Profile to Page, Now Possible with Facebook. Or NOT!

By April 4, 2011Communications

It’s really impossible to guess what Mark Zuckerberg is going to do next with Facebook. He’s like that guy your girlfriend married, hoping she could change him over time. We all know that story — he’s only going to change when and if he wants to and probably with little to no notice.

A lot of us in the social media business have bitched and moaned for years about how businesses and organizations set up profiles instead of pages.

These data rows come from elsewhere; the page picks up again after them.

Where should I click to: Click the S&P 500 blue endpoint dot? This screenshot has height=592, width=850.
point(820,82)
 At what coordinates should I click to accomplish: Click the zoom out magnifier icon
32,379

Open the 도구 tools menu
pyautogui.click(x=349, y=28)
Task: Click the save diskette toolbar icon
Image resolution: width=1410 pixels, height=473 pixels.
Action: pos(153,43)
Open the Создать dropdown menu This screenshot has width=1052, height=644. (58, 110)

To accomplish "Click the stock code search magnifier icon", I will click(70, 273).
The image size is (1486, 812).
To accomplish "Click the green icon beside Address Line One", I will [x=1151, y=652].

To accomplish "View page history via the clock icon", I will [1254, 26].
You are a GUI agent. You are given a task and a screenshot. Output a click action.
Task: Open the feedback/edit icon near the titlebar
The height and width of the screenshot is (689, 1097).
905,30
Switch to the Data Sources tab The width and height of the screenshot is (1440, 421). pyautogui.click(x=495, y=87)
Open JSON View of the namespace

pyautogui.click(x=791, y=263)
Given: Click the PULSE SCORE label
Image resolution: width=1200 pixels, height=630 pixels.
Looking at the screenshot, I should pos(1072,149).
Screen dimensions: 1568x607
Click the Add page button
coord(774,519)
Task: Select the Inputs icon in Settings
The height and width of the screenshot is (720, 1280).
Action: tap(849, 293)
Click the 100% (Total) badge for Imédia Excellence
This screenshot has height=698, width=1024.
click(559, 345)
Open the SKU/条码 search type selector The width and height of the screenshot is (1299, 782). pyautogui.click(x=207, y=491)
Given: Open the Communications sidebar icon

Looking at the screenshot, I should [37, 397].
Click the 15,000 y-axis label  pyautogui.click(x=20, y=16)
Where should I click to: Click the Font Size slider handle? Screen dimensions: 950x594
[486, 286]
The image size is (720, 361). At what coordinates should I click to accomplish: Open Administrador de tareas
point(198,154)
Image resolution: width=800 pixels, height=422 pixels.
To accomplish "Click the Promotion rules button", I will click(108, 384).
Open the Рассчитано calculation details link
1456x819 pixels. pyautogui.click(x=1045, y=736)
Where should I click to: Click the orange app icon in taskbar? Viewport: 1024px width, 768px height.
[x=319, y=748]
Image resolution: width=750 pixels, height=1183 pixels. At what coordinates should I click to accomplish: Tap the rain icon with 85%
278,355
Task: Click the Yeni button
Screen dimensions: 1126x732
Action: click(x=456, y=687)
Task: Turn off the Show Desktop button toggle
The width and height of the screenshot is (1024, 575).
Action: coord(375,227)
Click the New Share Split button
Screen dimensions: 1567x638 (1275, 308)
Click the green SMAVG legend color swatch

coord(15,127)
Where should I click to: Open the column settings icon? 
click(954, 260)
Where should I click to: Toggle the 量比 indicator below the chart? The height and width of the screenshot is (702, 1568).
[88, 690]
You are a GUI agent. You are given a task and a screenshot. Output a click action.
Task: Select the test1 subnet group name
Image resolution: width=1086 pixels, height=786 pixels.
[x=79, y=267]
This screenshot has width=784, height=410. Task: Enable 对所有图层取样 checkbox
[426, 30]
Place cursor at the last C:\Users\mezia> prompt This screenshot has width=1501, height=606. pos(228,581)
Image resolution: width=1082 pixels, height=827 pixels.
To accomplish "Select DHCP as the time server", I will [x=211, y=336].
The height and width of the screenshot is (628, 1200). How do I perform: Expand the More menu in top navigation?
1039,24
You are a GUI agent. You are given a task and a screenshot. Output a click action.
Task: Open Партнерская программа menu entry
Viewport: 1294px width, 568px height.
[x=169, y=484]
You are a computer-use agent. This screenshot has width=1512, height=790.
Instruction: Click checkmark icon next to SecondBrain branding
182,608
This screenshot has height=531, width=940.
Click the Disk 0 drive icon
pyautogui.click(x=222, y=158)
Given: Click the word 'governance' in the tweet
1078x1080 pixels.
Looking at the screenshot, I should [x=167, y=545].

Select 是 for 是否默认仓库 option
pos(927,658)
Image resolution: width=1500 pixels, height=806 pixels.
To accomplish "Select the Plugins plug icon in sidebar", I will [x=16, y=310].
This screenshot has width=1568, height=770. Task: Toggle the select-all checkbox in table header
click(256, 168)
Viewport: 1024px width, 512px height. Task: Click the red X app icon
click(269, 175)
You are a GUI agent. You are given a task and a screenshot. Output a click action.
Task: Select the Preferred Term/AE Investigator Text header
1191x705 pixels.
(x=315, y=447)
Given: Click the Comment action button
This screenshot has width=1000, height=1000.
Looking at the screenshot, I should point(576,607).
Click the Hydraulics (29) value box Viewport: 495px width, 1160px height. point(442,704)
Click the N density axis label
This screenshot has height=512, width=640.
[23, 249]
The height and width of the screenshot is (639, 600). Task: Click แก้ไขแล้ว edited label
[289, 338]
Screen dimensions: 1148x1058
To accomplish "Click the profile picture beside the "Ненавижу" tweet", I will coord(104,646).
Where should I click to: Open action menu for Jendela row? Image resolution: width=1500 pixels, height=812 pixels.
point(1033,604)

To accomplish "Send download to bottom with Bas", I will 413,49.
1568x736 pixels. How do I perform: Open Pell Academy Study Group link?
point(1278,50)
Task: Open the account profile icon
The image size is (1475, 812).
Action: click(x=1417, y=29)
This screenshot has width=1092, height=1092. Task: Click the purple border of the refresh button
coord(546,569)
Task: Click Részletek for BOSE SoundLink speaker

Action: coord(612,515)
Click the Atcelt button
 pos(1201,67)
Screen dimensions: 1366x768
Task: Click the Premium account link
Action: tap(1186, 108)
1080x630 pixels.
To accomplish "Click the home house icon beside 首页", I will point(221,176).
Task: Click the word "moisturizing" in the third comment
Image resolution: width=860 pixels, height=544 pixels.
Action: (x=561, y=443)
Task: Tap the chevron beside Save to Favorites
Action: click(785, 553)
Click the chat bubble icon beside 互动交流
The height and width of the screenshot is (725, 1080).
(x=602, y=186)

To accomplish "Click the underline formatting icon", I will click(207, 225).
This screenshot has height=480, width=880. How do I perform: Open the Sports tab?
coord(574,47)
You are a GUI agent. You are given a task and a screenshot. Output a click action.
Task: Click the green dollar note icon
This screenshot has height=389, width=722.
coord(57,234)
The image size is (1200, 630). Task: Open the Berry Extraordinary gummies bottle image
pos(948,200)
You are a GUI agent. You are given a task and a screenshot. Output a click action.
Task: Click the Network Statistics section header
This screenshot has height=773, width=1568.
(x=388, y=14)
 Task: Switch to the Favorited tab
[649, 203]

I wrote Businesses: Why I Won’t Be Your Friend on Facebook and have provided a lot of education in workshops and client counsel to either make sure clients have a page and know what to do with it or, if they made the mistake of creating a fake person profile, to get them converted over to a page.

Lo and behold, Facebook had some kind of moment of clarity last week and decided to make it easier for us to convert a profile to a page.

But wait — haha just kidding! Just like that bad husband swearing off the booze on a Sunday, it’s Monday morning and he’s hitting the bottle. Facebook has disabled the profile to business page converter.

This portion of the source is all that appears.